Songez sérieusement à ce que je viens de vous dire, Madame ; car votre responsabilité est des plus graves : il ne vous est permis, sous aucun prétexte, de contribuer à mettre la contradiction et le désordre dans la société, en les mettant dans l’intelligence et le cœur de vos élèves. Il faut que tout, en elles, converge vers un même but : donnez-leur donc une Religion qui, bien qu’au dessus de la Raison, ne lui soit pas contradictoire ; qui, bien que n’étant la source d’aucun Droit ni d’aucun Devoir, appuie cependant l’un et l’autre.

# Matériel recueilli

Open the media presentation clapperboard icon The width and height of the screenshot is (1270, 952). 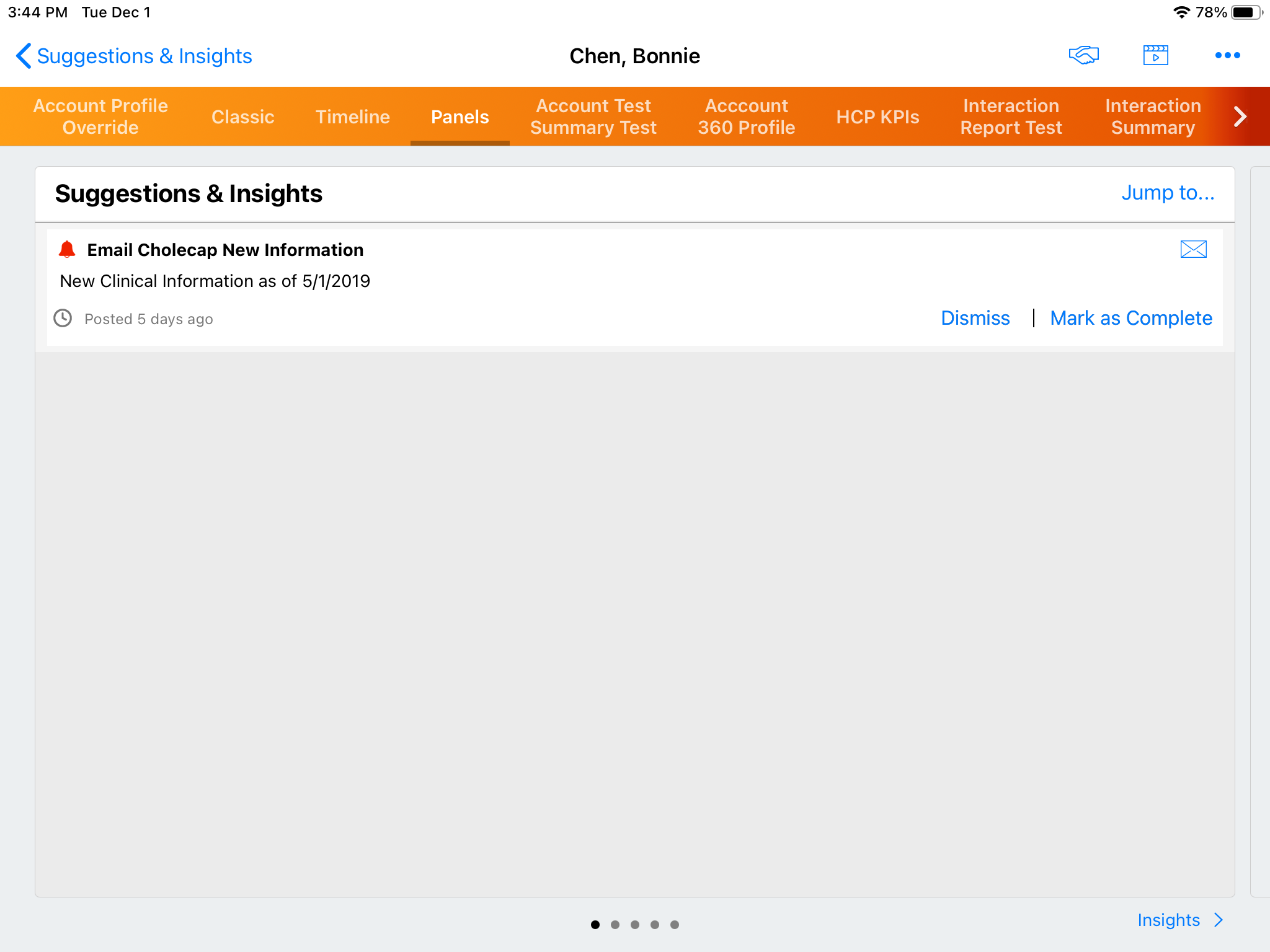[1155, 56]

# Consignes
1 – Résumez le passage cité en deux phrases.
2 – Reproduisez à l'identique, dans le passage cité, le segment qui va de « Songez sérieusement à » jusqu'à « l’un et l’autre. » inclus.

# Réponses attendues
1 – Le passage invite Madame à réfléchir sérieusement, car sa responsabilité est très grave : elle ne doit en aucun cas contribuer au désordre et à la contradiction dans la société en les faisant entrer dans l'intelligence et le cœur de ses élèves. Puisque tout en elles doit converger vers un même but, il lui demande de leur donner une Religion qui, bien qu'au-dessus de la Raison, ne la contredise pas, et qui, sans être la source d'aucun Droit ni d'aucun Devoir, appuie l'un et l'autre.

2 –
Songez sérieusement à ce que je viens de vous dire, Madame ; car votre responsabilité est des plus graves : il ne vous est permis, sous aucun prétexte, de contribuer à mettre la contradiction et le désordre dans la société, en les mettant dans l’intelligence et le cœur de vos élèves. Il faut que tout, en elles, converge vers un même but : donnez-leur donc une Religion qui, bien qu’au dessus de la Raison, ne lui soit pas contradictoire ; qui, bien que n’étant la source d’aucun Droit ni d’aucun Devoir, appuie cependant l’un et l’autre.